Digital History
Narrative of a Recent Journey of Six Weeks in Ireland
Digital History ID 1066

Author:   William Bennett
Date:1847

Annotation: During the Summer of 1845, a "blight of unusual character" devastated Ireland's potato crop, the basic staple in the Irish diet. A few days after potatoes were dug from the ground, they began to turn into a slimy, decaying, blackish "mass of rottenness." Expert panels convened to investigate the blight's cause suggested that it was the result of "static electricity" or the smoke that billowed from railroad locomotives or the "mortiferous vapours" rising from underground volcanoes. In fact, the cause was a fungus that had traveled form Mexico to Ireland.

"Famine fever"--cholera, dysentery, scurvy, typhus, and infestations of lice--soon spread through the Irish countryside. Observers reported seeing children crying with pain and looking "like skeletons, their features sharpened with hunger and their limbs wasted, so that there was little left but bones." Masses of bodies were buried without coffins, a few inches below the soil.

Over the next ten years, more than 750,000 Irish died and another 2 million left their homeland for Great Britain, Canada, and the United States. Within five years, the Irish population was reduced by a quarter.

The Irish potato famine was not simply a natural disaster. It was a product of social causes. Under British rule, Irish Catholics were prohibited from entering the professions or even purchasing land. Instead, many rented small plots of land from absentee British Protestant landlords. Half of all landholdings were less than 5 acres in 1845.

Irish peasants subsisted on a diet consisted largely of potatoes, since a farmer could grow triple the amount of potatoes as grain on the same plot of land. A single acre of potatoes could support a family for a year. About half of Ireland's population depended on potatoes for subsistence.

The inadequacy of relief efforts by the British Government worsened the horrors of potato famine. Initially, England believed that the free market would end the famine. In 1846, in a victory for advocates of free trade, Britain repealed the Corn Laws, which protected domestic grain producers from foreign competition. The repeal of the Corn Laws failed to end the crisis since the Irish lacked sufficient money to purchase foreign grain.

In the Spring of 1847, Britain adopted other measures to cope with the famine, setting up soup kitchens and programs of emergency work relief. But many of these programs ended when a banking crisis hit Britain. In the end, Britain relied largely on a system of work houses, which had originally been established in 1838, to cope with the famine. But these grim institutions had never been intended to deal with a crisis of such sweeping scope. Some 2.6 million Irish entered overcrowded workhouses, where more than 200,000 people died.

The Irish Potato Famine left as its legacy deep and lasting feelings of bitterness and distrust toward the British.
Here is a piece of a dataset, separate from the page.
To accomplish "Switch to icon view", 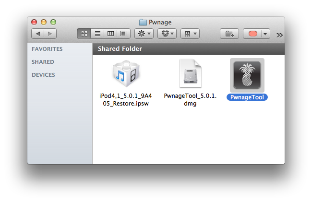I will click(x=84, y=34).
Far from being a natural disaster, many Irish were convinced that the famine was a direct outgrowth of British colonial policies. In support of this contention, they noted that during the famine's worst years, many Anglo-Irish estates continued to export grain and livestock to England.


Document: Many of the cabins were holes in the bog, covered with a layer of turves, and not distinguishable as human habitations from the surrounding moor, until close down upon them. The bare sod was about the best material of which any of them were constructed. Doorways, not doors, were usually provided at both sides of the bettermost-back and front-to take advantage of the way of the wind. Windows and chimneys, I think, had no existence.

A second apartment or division of any kind within was exceedingly rare. Furniture, properly so called, I believe may be stated at nil. I would not speak with certainty, and wish not to with exaggeration, -we were too much overcome to note specifically; but as far as memory serves, we saw neither bed, chair, nor table, at all.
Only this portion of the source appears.